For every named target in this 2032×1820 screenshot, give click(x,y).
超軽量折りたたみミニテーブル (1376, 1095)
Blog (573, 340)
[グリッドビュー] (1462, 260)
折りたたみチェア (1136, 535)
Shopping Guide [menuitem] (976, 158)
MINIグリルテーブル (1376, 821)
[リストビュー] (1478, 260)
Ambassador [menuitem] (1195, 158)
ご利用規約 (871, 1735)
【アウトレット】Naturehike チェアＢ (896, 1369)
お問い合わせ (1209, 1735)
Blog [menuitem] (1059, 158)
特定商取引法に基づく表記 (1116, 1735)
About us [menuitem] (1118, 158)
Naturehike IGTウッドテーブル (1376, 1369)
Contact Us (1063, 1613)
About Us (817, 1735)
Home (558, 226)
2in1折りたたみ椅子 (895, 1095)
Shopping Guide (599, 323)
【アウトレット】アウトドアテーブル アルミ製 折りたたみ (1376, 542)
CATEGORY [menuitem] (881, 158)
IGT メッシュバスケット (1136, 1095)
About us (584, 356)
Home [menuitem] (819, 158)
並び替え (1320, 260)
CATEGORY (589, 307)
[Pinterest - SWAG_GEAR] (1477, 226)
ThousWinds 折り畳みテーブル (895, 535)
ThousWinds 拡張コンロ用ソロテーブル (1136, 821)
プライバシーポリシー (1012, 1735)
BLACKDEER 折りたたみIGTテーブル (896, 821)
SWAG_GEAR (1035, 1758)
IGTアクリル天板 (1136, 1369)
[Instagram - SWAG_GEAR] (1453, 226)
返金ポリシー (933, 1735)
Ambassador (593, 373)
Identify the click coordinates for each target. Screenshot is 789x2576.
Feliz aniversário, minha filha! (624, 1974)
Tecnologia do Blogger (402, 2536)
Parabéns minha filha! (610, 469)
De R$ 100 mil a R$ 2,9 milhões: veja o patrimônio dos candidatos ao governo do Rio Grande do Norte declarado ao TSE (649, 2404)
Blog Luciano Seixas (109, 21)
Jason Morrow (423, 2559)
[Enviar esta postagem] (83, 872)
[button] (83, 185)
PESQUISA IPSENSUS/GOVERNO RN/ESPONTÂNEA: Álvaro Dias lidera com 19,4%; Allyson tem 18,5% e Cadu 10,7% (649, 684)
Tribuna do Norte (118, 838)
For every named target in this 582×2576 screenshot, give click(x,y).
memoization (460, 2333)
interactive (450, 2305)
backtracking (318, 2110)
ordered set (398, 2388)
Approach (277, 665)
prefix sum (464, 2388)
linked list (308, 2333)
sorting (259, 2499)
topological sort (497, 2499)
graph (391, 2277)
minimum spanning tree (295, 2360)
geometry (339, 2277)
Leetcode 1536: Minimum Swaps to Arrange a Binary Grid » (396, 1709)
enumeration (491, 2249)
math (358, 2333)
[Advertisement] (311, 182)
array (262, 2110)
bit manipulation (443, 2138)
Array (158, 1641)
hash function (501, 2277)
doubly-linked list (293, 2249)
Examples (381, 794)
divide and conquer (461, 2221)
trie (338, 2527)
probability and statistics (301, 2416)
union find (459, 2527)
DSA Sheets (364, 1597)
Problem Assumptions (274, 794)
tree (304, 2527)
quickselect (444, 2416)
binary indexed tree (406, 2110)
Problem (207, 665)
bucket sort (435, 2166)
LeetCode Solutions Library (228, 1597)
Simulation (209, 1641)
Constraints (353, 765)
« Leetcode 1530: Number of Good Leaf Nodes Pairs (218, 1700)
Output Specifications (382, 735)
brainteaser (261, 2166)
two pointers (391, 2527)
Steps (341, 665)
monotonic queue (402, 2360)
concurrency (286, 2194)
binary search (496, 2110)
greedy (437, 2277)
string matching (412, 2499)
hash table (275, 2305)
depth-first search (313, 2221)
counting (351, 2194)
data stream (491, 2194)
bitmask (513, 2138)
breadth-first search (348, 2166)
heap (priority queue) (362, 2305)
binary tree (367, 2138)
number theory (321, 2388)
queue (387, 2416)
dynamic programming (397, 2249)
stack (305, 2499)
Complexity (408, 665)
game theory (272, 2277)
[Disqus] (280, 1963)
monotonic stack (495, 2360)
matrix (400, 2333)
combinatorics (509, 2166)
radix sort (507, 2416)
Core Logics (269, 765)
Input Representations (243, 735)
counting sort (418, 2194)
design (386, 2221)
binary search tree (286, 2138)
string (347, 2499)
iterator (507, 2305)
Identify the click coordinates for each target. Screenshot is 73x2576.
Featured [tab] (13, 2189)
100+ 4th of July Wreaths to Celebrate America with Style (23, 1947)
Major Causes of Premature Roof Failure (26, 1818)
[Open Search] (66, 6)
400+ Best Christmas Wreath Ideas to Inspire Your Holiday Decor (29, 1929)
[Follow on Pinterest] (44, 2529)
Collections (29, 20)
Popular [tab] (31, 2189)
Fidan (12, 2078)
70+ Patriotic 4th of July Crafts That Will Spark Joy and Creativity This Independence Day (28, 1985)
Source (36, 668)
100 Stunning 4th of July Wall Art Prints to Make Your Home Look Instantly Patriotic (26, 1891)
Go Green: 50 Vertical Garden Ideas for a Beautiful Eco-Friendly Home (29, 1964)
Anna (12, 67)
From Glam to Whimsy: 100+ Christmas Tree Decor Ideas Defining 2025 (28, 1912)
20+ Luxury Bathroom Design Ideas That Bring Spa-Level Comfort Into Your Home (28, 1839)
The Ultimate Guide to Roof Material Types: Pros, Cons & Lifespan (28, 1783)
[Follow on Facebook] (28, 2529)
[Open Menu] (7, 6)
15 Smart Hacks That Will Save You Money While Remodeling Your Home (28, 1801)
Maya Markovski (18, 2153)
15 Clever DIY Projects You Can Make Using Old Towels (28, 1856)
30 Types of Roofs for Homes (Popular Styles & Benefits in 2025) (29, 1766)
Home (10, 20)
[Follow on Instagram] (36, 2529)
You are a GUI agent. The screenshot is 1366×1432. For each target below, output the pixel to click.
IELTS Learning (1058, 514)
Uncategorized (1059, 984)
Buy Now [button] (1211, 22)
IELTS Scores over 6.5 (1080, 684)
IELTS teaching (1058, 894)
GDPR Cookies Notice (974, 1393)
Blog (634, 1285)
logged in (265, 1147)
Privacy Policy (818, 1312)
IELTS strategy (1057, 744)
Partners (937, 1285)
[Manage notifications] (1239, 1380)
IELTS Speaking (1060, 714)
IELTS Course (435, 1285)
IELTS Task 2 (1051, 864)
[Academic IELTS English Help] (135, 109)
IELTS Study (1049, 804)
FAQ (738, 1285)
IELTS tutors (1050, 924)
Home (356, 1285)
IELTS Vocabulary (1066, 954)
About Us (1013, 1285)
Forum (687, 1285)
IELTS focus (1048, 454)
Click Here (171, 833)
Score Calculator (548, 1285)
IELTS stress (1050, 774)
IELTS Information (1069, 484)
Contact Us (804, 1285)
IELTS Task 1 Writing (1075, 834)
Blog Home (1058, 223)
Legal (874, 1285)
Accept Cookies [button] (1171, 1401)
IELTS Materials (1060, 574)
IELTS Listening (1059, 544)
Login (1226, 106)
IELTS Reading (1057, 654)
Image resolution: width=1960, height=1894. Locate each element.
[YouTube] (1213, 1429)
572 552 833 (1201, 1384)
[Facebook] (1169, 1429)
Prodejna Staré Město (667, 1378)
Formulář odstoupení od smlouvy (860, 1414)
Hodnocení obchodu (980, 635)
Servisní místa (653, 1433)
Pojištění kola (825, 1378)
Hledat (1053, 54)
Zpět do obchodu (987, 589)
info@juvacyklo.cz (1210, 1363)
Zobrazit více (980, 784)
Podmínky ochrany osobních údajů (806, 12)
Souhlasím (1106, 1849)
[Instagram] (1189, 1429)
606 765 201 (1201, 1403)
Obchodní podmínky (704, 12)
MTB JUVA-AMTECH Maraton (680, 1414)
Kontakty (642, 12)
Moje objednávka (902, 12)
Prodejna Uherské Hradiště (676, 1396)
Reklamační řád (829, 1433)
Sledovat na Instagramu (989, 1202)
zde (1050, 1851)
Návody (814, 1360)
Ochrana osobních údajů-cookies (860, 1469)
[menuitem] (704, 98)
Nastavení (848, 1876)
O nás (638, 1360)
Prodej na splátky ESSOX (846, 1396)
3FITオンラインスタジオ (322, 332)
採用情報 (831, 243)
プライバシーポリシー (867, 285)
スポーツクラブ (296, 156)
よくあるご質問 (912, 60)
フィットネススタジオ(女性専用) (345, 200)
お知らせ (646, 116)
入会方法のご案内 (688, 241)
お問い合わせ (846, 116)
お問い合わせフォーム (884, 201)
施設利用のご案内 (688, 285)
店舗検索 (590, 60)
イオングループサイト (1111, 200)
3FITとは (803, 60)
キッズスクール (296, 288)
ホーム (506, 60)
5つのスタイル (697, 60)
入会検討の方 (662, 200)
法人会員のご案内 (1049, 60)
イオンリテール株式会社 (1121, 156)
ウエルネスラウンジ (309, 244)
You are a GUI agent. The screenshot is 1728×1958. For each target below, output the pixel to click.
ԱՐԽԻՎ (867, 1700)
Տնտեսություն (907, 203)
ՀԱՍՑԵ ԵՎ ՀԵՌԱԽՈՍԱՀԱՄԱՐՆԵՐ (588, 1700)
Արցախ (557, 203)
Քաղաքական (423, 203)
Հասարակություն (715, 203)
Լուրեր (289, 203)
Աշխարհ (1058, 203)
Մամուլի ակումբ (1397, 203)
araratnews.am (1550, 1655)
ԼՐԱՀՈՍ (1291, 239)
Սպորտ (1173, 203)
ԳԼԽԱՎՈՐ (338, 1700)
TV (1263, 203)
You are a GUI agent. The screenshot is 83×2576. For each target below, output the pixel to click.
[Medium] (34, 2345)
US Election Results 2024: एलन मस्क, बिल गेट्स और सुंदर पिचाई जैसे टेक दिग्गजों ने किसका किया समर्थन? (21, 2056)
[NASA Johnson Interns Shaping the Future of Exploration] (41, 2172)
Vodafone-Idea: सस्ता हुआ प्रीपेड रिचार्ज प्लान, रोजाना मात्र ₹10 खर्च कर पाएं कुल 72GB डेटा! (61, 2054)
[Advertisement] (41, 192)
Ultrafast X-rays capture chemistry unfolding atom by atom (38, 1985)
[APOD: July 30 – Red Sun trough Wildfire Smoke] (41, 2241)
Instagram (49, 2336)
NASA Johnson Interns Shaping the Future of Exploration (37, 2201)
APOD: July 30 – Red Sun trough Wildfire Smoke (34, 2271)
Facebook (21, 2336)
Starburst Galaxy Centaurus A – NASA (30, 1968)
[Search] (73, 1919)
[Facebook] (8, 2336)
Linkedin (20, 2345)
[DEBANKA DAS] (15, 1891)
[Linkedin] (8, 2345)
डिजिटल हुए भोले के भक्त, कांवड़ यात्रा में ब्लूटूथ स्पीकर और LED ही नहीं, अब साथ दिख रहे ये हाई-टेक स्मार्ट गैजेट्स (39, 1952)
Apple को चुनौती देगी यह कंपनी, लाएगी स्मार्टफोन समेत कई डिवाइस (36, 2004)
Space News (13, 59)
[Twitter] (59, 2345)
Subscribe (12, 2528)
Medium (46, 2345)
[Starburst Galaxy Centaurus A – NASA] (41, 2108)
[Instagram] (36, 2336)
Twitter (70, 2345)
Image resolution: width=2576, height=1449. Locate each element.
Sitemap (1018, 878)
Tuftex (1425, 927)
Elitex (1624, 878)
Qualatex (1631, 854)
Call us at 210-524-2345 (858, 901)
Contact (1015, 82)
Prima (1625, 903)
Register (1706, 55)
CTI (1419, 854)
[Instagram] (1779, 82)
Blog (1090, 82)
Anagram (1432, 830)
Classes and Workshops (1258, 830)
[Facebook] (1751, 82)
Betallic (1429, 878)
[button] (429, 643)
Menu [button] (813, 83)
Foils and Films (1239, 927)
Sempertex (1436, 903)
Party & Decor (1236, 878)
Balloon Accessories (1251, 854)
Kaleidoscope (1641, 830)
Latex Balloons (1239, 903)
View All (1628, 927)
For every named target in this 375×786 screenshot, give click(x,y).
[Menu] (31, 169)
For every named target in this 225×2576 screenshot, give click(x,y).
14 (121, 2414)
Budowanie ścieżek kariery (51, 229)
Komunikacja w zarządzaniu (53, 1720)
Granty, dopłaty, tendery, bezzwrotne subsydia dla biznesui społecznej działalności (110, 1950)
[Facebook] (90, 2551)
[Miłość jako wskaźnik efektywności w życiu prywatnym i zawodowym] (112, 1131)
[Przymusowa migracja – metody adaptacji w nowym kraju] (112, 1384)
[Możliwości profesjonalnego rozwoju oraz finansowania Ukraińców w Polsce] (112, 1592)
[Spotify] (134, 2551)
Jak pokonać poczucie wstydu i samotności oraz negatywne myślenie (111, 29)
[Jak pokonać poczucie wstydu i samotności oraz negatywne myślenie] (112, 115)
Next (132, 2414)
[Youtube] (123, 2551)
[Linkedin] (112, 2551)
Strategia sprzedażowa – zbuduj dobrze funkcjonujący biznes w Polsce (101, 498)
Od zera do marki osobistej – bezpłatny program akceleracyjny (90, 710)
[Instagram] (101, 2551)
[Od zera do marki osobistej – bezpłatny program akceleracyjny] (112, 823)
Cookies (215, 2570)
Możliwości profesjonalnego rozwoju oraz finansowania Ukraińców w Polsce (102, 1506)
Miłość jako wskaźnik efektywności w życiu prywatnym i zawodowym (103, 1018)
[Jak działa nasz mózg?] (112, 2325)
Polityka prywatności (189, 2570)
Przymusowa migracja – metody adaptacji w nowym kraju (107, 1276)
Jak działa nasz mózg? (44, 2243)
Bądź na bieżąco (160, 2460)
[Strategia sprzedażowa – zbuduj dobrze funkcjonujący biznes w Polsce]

======

» **TASK**: Show all lines in the preceding material that have "jako" in them.

» **ANSWER TO THIS EXERCISE**:
[Miłość jako wskaźnik efektywności w życiu prywatnym i zawodowym] (112, 1131)
Miłość jako wskaźnik efektywności w życiu prywatnym i zawodowym (103, 1018)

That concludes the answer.